** Opening Selected text block **
Throwing my 2c in here as I’ve gone down many paths of state management in Aurelia over the years. While tools like aurelia-store
, @aurelia/state
(if you’re using Aurelia 2) and Redux are awesome for some things, I’ve seen them overused, and sometimes they just add a bunch of extra work for not much gain.
Honestly, for a lot of projects, a simple singleton class can handle state just fine. You basically create a class that holds your app’s data, and then you can inject it anywhere you need it.
Here’s a quick example:
export class AppState {
someValue = 'initial value';
someOtherValue = 0;
updateSomeValue(newValue) {
this.someValue = newValue;
}
incrementOtherValue() {
this.someOtherValue++;
}
}
Super simple, right? You lose things like undo/redo and time-travel debugging, but let’s be real, how often do you actually need those?
** Closing Selected text block **
** Opening Stored data block **
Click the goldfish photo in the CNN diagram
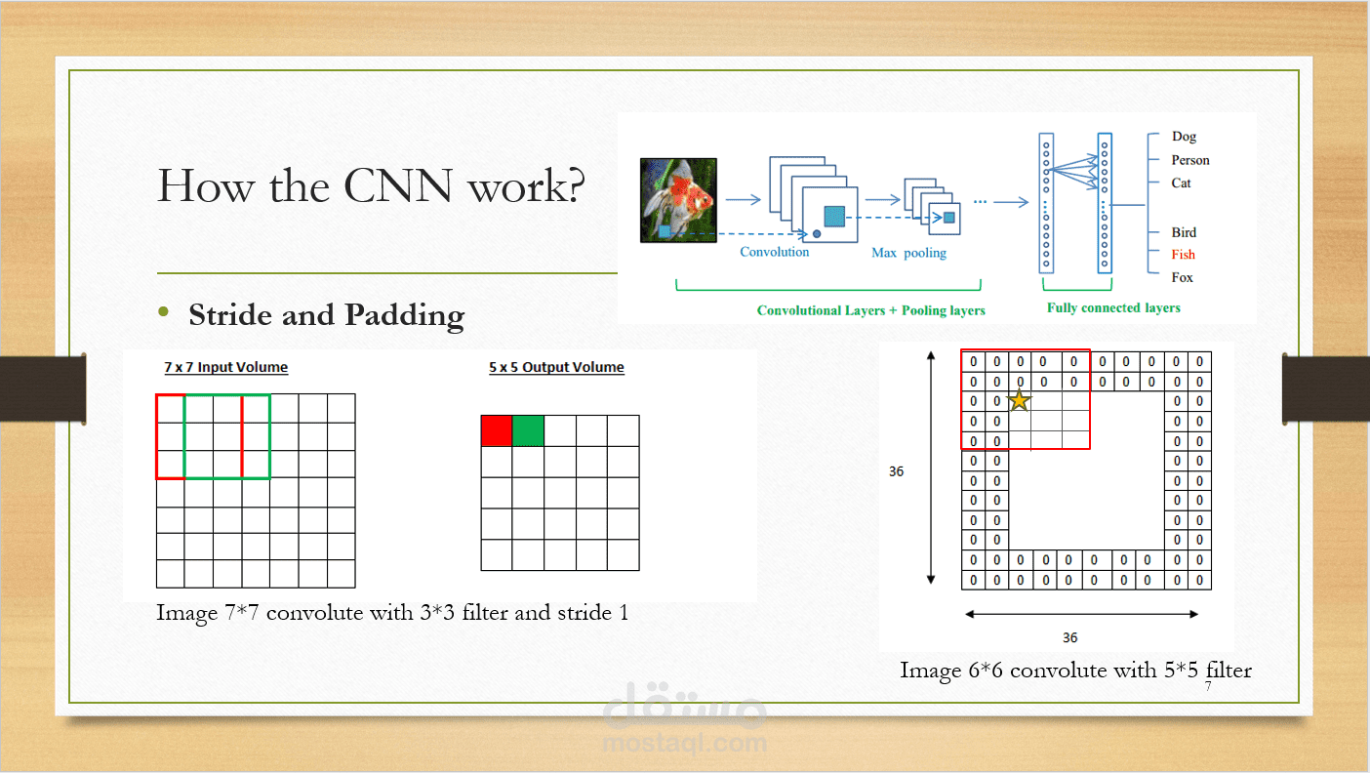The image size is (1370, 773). point(679,199)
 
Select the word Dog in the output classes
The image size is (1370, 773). point(1184,137)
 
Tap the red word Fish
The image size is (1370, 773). point(1183,255)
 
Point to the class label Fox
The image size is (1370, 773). point(1183,278)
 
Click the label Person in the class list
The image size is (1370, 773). point(1190,160)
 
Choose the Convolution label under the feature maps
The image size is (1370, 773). point(775,252)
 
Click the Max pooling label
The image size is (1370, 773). point(908,253)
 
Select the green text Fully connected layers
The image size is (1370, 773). point(1113,308)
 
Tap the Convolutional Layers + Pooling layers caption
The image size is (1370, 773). point(870,310)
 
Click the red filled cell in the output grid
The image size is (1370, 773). point(497,430)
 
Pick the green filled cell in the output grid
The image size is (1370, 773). point(528,430)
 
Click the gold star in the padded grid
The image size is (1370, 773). point(1019,400)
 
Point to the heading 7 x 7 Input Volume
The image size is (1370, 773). point(226,368)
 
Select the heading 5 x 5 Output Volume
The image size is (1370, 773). point(556,368)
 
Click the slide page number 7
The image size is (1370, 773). point(1208,687)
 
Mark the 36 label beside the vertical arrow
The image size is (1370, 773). point(897,471)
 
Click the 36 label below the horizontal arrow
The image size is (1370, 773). point(1070,637)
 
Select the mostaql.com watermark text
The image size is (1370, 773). point(684,743)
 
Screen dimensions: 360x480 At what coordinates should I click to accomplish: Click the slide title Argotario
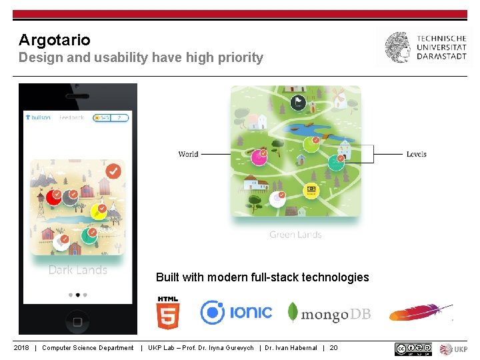click(54, 40)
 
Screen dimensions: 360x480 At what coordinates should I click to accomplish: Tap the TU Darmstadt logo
click(425, 47)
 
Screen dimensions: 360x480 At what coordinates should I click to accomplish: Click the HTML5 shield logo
click(168, 313)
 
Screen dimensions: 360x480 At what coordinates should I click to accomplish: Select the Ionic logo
click(236, 312)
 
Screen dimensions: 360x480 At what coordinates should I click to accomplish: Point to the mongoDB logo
click(329, 313)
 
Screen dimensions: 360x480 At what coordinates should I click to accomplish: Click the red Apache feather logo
click(421, 311)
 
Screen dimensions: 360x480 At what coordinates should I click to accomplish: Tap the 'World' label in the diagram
click(188, 154)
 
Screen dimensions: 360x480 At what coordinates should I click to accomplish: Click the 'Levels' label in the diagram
click(416, 154)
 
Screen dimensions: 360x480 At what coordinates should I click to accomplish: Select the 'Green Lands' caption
click(295, 235)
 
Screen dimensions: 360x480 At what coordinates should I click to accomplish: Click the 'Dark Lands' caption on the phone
click(77, 270)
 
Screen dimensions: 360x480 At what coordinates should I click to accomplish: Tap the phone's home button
click(77, 322)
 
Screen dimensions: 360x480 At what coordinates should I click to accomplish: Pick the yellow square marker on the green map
click(311, 191)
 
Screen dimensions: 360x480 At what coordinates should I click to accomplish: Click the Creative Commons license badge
click(413, 349)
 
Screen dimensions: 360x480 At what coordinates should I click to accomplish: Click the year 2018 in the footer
click(21, 348)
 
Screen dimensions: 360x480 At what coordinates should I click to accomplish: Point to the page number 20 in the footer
click(333, 348)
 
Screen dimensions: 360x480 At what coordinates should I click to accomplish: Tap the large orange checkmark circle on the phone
click(113, 172)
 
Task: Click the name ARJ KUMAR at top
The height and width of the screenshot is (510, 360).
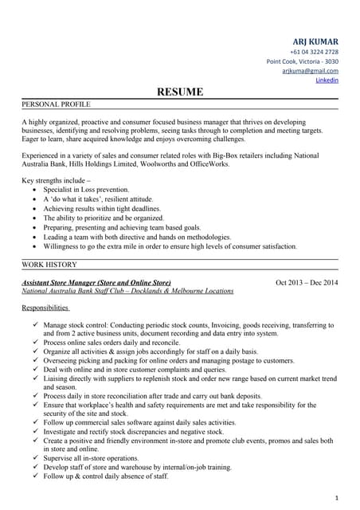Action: tap(315, 41)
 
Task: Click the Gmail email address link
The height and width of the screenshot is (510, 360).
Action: tap(310, 71)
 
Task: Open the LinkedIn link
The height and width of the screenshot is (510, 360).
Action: tap(327, 80)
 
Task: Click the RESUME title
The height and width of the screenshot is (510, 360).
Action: tap(180, 92)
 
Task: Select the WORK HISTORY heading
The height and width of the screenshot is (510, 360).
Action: tap(49, 264)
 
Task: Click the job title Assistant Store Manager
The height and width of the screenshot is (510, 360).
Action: tap(96, 283)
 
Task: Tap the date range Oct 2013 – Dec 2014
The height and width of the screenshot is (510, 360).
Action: tap(307, 283)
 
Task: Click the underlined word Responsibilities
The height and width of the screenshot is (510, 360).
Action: tap(45, 307)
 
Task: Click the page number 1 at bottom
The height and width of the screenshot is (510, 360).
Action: tap(337, 496)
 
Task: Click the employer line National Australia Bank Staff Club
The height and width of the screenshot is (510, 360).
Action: tap(127, 292)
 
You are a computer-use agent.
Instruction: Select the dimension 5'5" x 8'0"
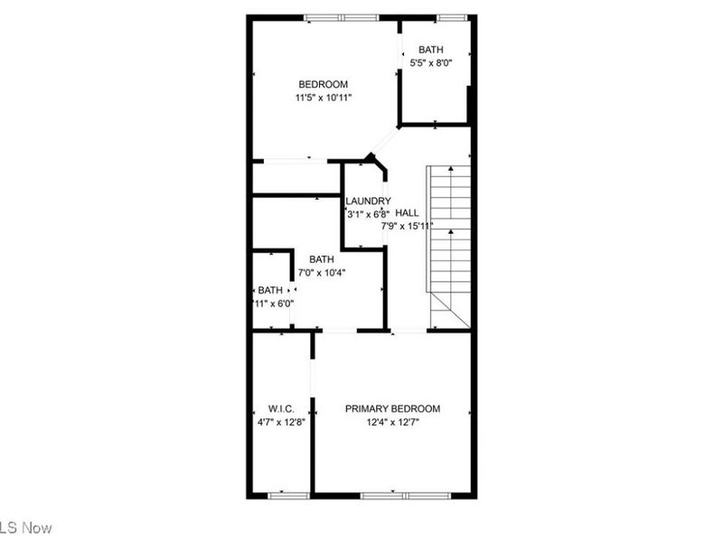[x=430, y=63]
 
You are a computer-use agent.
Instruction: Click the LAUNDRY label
[x=368, y=201]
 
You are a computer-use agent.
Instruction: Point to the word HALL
[x=407, y=213]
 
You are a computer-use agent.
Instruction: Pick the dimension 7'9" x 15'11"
[x=407, y=226]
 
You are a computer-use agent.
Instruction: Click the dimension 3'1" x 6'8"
[x=368, y=214]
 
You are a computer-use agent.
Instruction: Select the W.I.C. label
[x=281, y=408]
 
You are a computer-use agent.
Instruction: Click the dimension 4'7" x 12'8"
[x=281, y=422]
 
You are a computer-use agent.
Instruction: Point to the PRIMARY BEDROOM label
[x=392, y=408]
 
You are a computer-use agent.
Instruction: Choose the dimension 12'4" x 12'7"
[x=392, y=422]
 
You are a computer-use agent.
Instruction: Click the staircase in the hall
[x=449, y=244]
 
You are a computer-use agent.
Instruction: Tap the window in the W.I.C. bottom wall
[x=287, y=495]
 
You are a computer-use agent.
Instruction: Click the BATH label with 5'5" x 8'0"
[x=430, y=50]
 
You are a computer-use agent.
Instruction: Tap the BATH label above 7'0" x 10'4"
[x=321, y=259]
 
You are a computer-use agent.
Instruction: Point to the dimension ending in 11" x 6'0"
[x=274, y=304]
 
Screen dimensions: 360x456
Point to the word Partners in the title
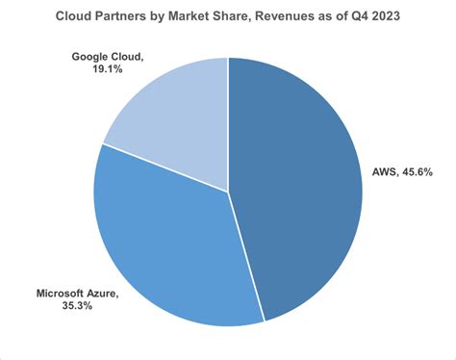coord(128,16)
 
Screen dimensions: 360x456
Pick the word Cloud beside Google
coord(130,56)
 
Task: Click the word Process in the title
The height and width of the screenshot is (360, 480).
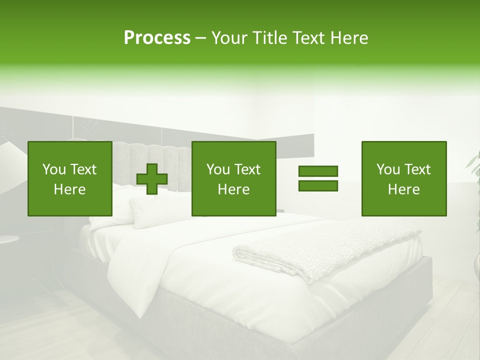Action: (157, 38)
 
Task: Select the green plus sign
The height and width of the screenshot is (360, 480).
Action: (152, 179)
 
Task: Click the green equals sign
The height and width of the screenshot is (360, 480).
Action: (318, 178)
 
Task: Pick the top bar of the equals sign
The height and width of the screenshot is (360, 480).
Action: (318, 172)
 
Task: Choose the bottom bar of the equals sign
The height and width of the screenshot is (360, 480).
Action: (318, 186)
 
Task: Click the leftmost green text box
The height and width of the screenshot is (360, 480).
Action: (70, 178)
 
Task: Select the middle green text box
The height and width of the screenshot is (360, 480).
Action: (234, 178)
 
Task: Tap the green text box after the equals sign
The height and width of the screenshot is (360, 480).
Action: (404, 178)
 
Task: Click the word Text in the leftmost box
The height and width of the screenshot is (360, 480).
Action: (83, 170)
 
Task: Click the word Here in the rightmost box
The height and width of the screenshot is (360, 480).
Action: (404, 189)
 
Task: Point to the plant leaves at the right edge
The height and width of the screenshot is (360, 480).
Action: (474, 165)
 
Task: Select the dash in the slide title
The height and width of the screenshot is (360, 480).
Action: (201, 38)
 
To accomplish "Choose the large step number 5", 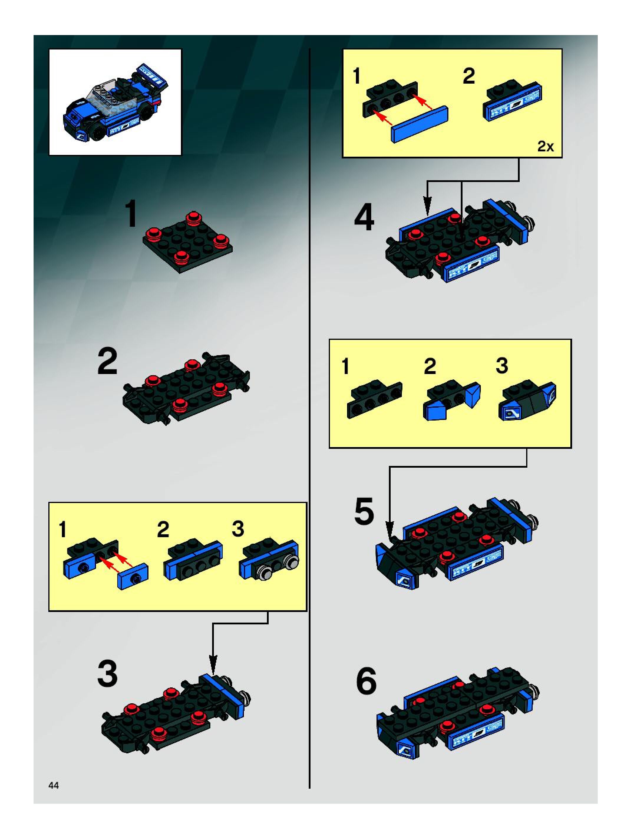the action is [x=364, y=511].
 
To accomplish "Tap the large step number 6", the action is [x=366, y=681].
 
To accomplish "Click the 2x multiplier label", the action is [x=545, y=146].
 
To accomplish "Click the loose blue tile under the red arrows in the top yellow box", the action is [x=420, y=124].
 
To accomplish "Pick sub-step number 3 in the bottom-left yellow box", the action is [x=238, y=529].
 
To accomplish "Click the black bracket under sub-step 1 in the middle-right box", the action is [x=374, y=399].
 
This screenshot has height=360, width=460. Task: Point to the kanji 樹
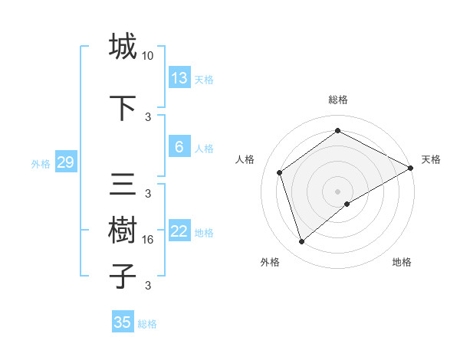pos(123,231)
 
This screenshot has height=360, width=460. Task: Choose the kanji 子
pos(123,276)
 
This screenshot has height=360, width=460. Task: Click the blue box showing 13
pos(179,78)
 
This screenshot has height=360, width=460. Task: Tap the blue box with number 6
pos(179,147)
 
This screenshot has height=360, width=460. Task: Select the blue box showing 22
** Closing Stored data block **
In the Aurelia state management post, starting with "Throwing my 2c" and going on through "not much gain.", replace "Redux" with "MobX" and give that passage again.

Throwing my 2c in here as I’ve gone down many paths of state management in Aurelia over the years. While tools like aurelia-store
, @aurelia/state
(if you’re using Aurelia 2) and MobX are awesome for some things, I’ve seen them overused, and sometimes they just add a bunch of extra work for not much gain.